Segundo o parlamentar, um Termo de Execução Descentralizada firmado entre a Casa Civil e a Universidade Federal do ABC (UFABC) prevê gastos com digitalização, catalogação, transporte e guarda provisória do acervo, mantido em São Bernardo do Campo (SP). O processo está sob relatoria do ministro Walton Alencar.
Sanderson argumenta que a medida viola os princípios da moralidade, impessoalidade e eficiência, pois não haveria garantia de acesso público ao acervo. “Estamos falando de dinheiro público sendo usado em benefício de um acervo privado, sem clareza sobre retorno à sociedade. Isso não pode passar despercebido”, afirmou o deputado.
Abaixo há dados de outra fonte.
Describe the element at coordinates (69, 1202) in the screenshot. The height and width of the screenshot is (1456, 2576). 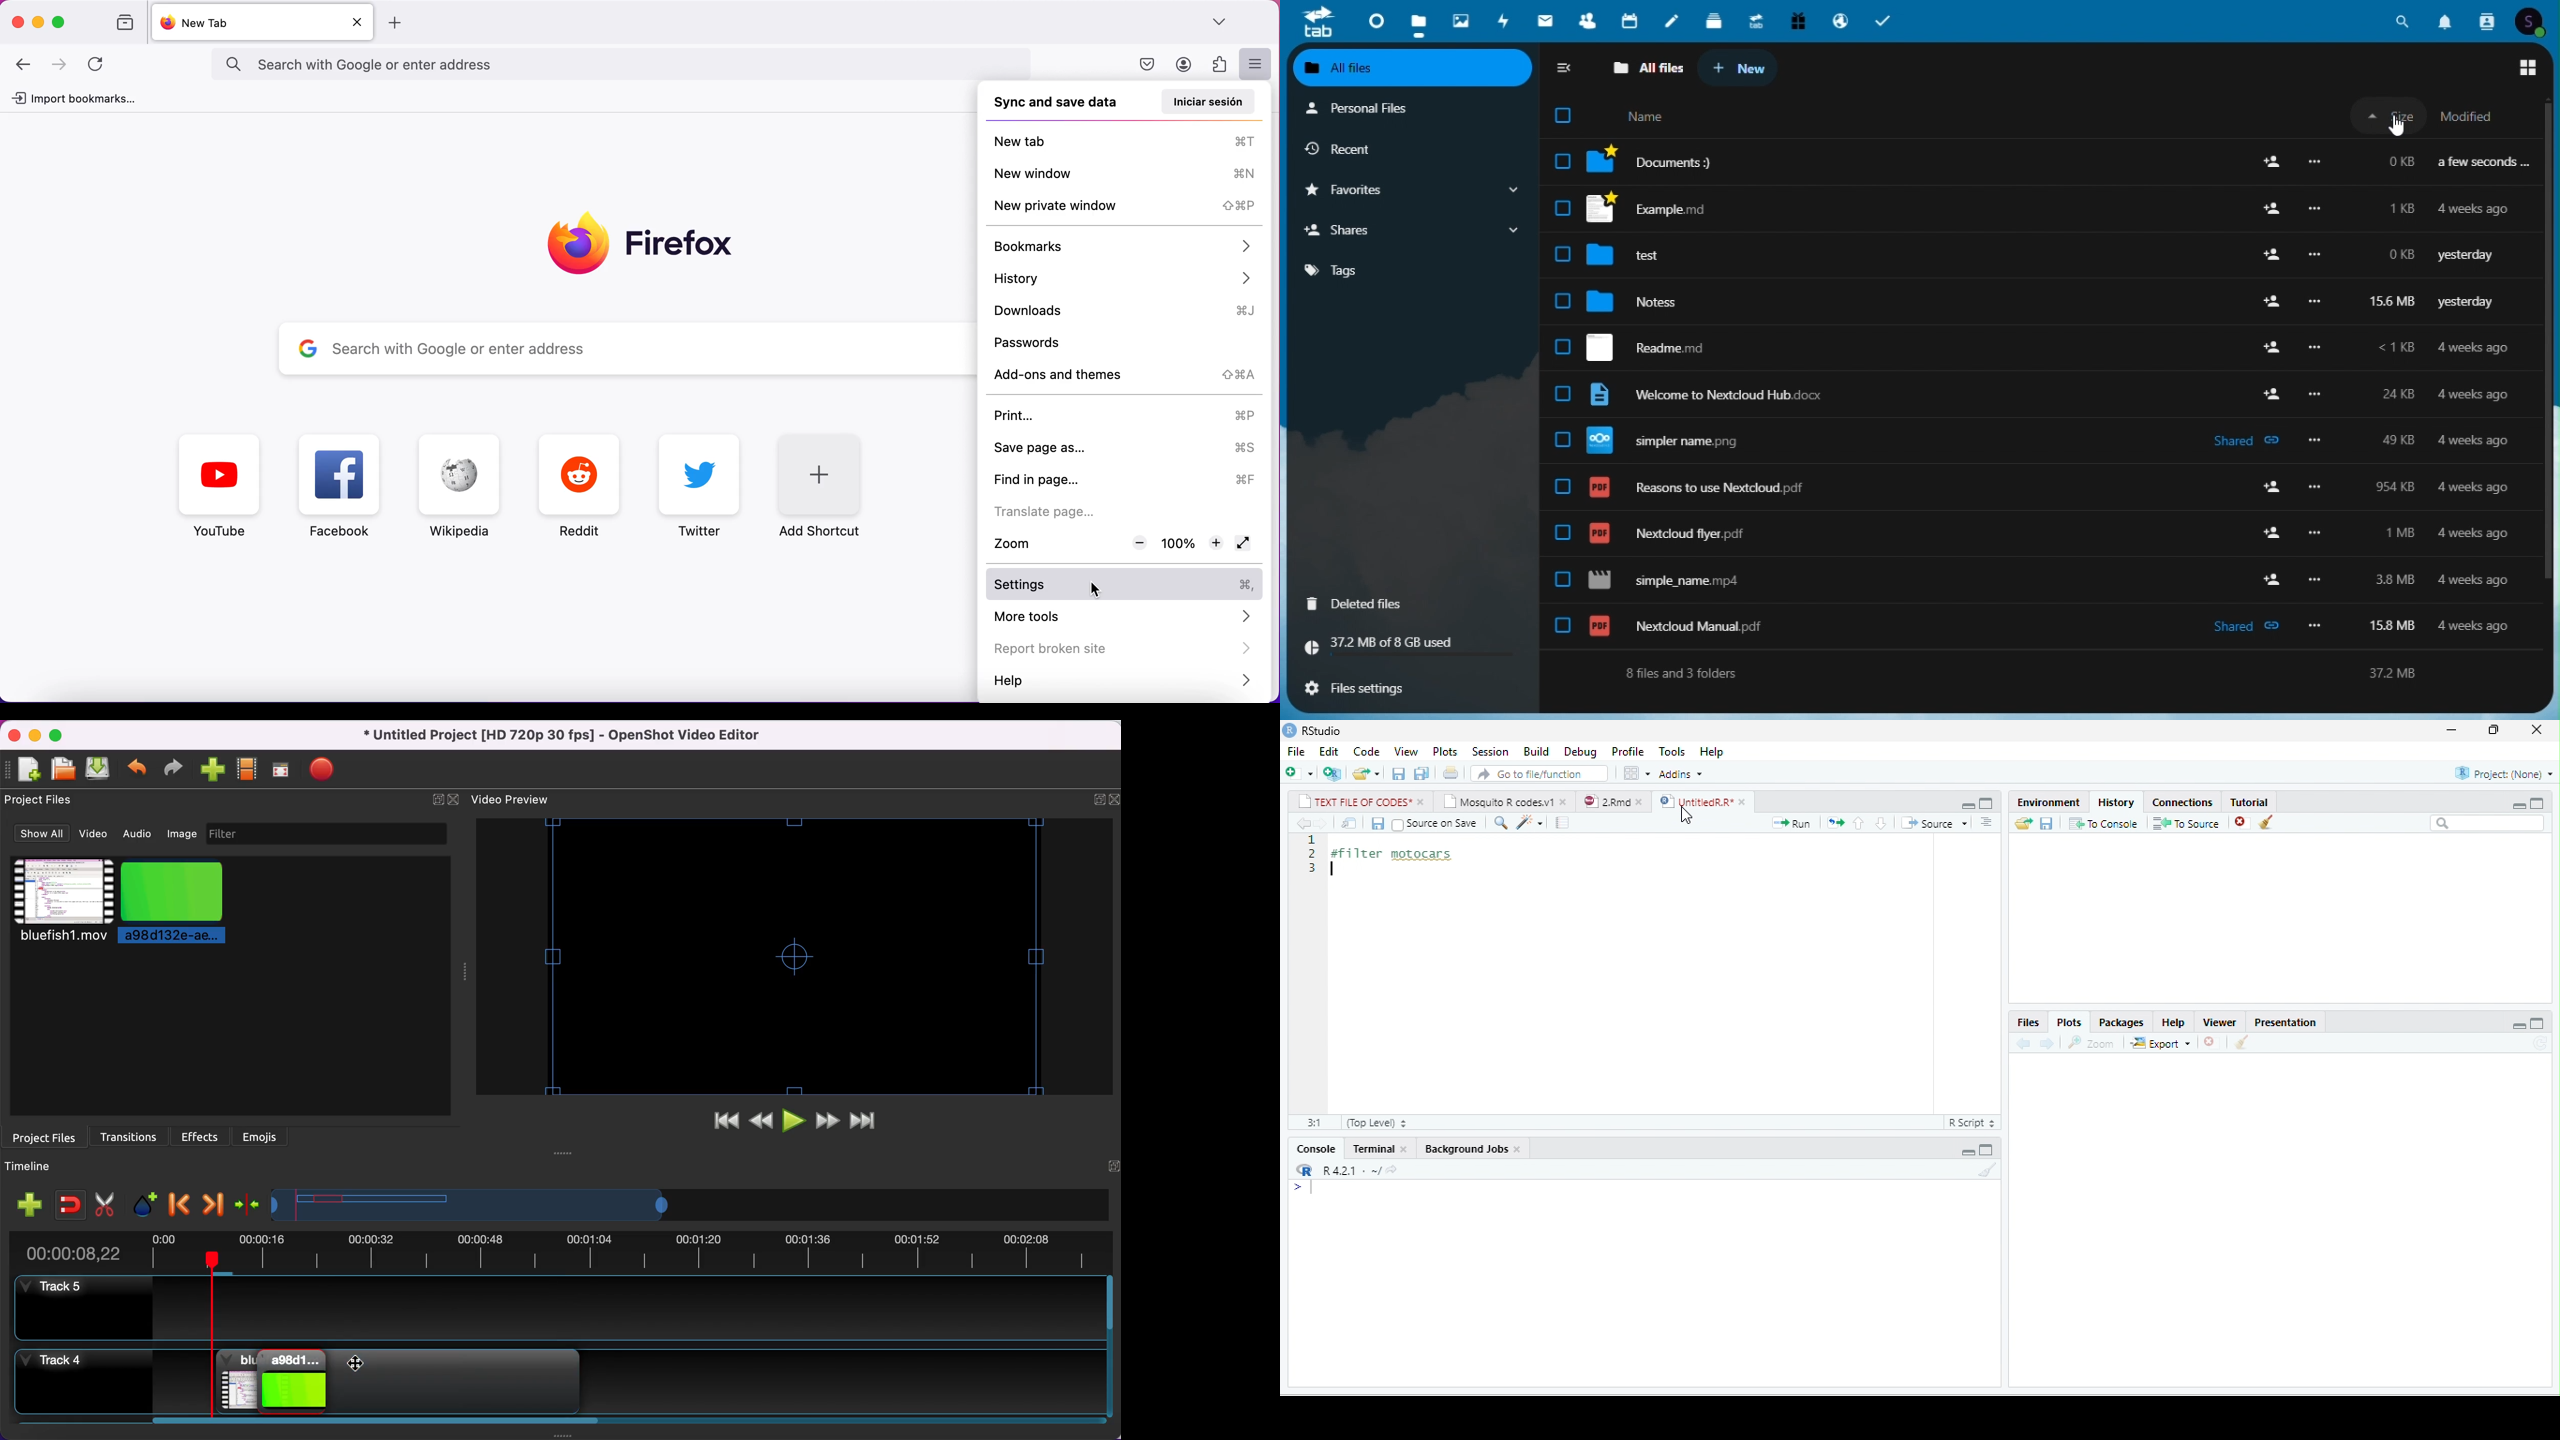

Na representação, é solicitado ao TCU a adoção de medida cautelar para suspender os repasses, interromper a execução do contrato e, se necessário, “instaurar tomada de contas especial para apurar responsabilidades e eventual dano aos cofres públicos”.
De acordo com dados dos sistemas de transparência, o contrato entre a Casa Civil e a UFABC foi firmado em maio de 2025 e tem vigência prevista até 31 de dezembro deste ano.